ENRIQUE GARCÍA-MÁIQUEZ,
El maestro columnista Antonio Burgos ha escrito un artículo de prodigioso humor, como suyo. Se llama Pijos discontinuos y, sobre una barroca paronomasia con los fijos discontinuos de Yolanda Díaz, se ríe de todos aquellos pijos que lo son a ratos, los pobres: en su veraneo, cuando un amigo todavía pudiente, les invita al barco, o quizá el sábado por la noche al salir a de tapas. Pero que el resto del tiempo han perdido su posición económica y social. Me hizo especial gracia cuando dice que el pijo discontinuo tiene una fábrica de tuvos: «El abuelo tuvo un cortijo en Las Cabezas; la bisabuela tuvo…; mamá tuvo…».
Sin embargo, el artículo y, sobre todo, la realidad que retrata es para retirarse a temblar después de haber reído. Puede resultar ridículo que algunos se aferren a una clase social que ya no es la suya, aunque hay en ello un resabio del hidalgo del Lazarillo de Tormes que también tiene su pequeña grandeza. Lo malo es que una muestra de la grave crisis económica que atraviesa España y que no es superficial, pues toca el hueso de nuestra estructura como comunidad. El PSOE ha creado a los fijos discontinuos y a los pijos discontinuos. Ambas creaciones son monstruosas, porque frankensteins aquí hay más de uno.
Los fijos discontinuos quieren servir —¿dónde está la bolita, dónde está la bolita?— para esconder las cifras del paro. Los pijos discontinuos, entre presumir de lo que no tienen y no tener lo que tuvieron, ni levantan el consumo (qué más quisieran ellos) ni crean empleo (qué más quisiéramos nosotros). Desde el resentimiento social, puede parecer un mérito esa pijotería vapuleada por el socialismo, pero es una desgracia económica y cultural. Un país necesita una clase media alta de la que salga la creación de empresas, por supuesto, pero también los profesionales exigentes y trabajadores y creadores que tengan cierta holgura para pensar más allá de los meros problemas de supervivencia. Si se hace un repaso histórico, muchos artistas y escritores pertenecían a esas clases acomodadas. Por supuesto y por fortuna, no todos; pero, si se aplica la proporcionalidad, el porcentaje indica que no podemos renunciar alegremente a cierto desahogo económico ni a cierta pretensión social.

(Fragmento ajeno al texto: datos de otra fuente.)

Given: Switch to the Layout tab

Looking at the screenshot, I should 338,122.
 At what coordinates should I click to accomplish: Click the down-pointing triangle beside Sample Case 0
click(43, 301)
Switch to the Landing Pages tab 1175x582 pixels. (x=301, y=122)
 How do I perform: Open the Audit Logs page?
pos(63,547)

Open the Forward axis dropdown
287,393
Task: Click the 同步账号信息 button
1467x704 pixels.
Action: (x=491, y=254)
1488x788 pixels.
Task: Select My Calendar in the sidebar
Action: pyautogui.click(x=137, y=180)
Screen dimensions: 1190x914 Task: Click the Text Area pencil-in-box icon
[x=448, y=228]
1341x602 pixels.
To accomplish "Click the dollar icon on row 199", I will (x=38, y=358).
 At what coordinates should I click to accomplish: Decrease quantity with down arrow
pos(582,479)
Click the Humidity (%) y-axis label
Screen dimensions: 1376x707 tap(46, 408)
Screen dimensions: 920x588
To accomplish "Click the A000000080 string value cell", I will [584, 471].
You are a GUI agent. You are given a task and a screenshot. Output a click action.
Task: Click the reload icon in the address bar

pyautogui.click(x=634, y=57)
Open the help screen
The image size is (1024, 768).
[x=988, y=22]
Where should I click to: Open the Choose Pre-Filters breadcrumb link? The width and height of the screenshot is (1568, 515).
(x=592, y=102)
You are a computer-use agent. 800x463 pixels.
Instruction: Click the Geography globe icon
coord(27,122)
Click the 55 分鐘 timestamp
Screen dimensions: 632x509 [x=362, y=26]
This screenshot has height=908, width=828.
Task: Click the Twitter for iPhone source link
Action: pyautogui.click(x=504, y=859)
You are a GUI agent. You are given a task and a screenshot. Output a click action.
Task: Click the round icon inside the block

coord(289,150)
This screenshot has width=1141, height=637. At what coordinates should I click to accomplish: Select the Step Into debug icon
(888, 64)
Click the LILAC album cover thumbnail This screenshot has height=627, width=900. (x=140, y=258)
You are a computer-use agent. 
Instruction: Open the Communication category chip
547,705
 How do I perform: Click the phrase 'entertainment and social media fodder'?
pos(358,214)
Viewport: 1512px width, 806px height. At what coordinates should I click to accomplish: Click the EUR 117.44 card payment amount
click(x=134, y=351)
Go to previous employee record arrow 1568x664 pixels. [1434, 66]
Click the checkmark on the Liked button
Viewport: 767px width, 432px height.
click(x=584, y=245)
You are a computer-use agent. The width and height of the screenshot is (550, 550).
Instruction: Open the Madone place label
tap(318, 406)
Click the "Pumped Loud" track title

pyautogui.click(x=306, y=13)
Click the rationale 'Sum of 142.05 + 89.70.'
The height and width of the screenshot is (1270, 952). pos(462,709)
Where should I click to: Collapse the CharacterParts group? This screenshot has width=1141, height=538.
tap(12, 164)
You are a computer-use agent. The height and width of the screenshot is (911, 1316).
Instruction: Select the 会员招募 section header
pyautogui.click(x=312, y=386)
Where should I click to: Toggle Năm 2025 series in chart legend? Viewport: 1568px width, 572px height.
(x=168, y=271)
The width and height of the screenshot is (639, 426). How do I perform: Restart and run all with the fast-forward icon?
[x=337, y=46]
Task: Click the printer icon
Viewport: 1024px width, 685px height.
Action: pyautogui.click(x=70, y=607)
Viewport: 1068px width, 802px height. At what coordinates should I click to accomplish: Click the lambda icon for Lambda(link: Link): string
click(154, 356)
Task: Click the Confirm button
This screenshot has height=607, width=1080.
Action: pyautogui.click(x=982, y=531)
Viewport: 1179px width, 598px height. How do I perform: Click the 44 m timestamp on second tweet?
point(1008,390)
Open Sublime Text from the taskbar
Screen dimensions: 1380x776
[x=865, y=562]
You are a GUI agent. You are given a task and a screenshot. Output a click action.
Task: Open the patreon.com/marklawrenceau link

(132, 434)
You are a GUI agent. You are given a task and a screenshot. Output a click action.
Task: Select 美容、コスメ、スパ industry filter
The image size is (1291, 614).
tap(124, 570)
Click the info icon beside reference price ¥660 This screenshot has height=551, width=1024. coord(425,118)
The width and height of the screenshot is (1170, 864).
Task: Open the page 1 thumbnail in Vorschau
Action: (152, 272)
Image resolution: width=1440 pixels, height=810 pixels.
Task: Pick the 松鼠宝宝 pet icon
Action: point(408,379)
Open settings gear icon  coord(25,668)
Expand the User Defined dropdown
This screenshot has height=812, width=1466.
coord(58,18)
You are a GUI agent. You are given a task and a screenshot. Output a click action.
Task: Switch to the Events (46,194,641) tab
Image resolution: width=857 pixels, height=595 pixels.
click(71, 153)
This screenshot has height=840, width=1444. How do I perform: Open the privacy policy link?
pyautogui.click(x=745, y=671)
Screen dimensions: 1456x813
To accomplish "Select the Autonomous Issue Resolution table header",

Como muy bien ha detectado Antonio Burgos, hay signos visibles de que esa clase media alta (vulg., pijos), cuya extensión nos legó, con perdón, el franquismo, está siendo esquilmada a base de impuestos, de inseguridad jurídica, de imposibilidad para emprender, de trabas burocráticas, de inflación y de caída de los estándares sociales. Todo junto la está hundiendo ante nuestros ojos risueños. Y si esto se hace con quienes tuvieron «tuvos» —que, como advierte el refrán: «Quien tuvo, retuvo» aunque sea un poco— imaginemos lo que sucede hoy con los que ayer no tuvieron más que una esperanza de mejora económica, que también están perdiendo.
Hay otros signos del empobrecimiento general menos festivos que «el quiero y no puedo más que a medias o a ratos» de los pijos discontinuos. Están los índices macroeconómicos: nuestro estancamiento del PIB, el crecimiento terrorífico de la deuda pública, la caída del sector industrial; pero también hay microdetalles observables a simple vista: el envejecimiento de nuestro parque móvil, los servicios públicos cada vez más deteriorados, la falta de alegría y la abundancia de desocupados en las calles y plazas, etc. En España todo es discontinuo salvo nuestro constante cataclismo.
(Pido disculpas: espero estar a la moda y ser un pesimista discontinuo, a ver si el próximo artículo lo escribo con otro ánimo.)